Prestigeprojekt der Stadtverwaltung
Wenn es nach Sergej Leonidowitsch geht, soll sich das jetzt allerdings ändern. Der gedrungene 53-Jährige ist bei der Stadtverwaltung für den Wiederaufbau zuständig. Er rattert die Zahlen herunter: 199 kommunale Wohnblöcke und 1.160 Privathäuser sind infolge des Krieges unbewohnbar geworden, insgesamt 80 Prozent der Wohnfläche. Unter dem Artilleriedonner zerbarsten Dächer, Wände, Fensterscheiben. 46 der kommunalen Wohnhäuser wurden bis dato wieder aufgebaut, 81 weitere sollen bis zum Sommer folgen. Ein Aufbauprogramm gibt es auch für die vielen Eigenheimbesitzer, wie auch den oben genannten Familienvater Alexander.

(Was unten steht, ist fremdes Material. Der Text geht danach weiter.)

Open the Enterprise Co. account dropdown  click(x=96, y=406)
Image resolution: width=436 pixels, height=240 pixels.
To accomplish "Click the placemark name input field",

Tatsächlich bemüht sich die Verwaltung um Aufbruchstimmung. In einem Randbezirk liegt das Prestigeprojekt der Stadtverwaltung: In einer sowjetischen Bauruine sollen 40 neue Wohnungen entstehen. Die Eröffnung steht kurz bevor, überall wird gehämmert und gebohrt. „Wir haben auch Hilfe von internationalen Hilfsorganisationen bekommen, wie dem Roten Kreuz“, erzählt Sergej. „Aber alles, was Sie hier sehen, kommt aus Russland.“
Überhaupt ist die selbstproklamierte „Donezker Volksrepublik“ beim Wiederaufbau fast ausschließlich auf Hilfe aus Russland angewiesen, wie zuletzt auch der stellvertretende Bauminister der Separatistenrepublik in einem Interview einräumte. Während in den zerstörten Dörfern der Wiederaufbau aber noch gar nicht begonnen hat, wollen die Separatisten in Debalzewe ein Exempel statuieren: Immerhin sei Debalzewe „die Lokomotive des Donbass“, sagt Sergej.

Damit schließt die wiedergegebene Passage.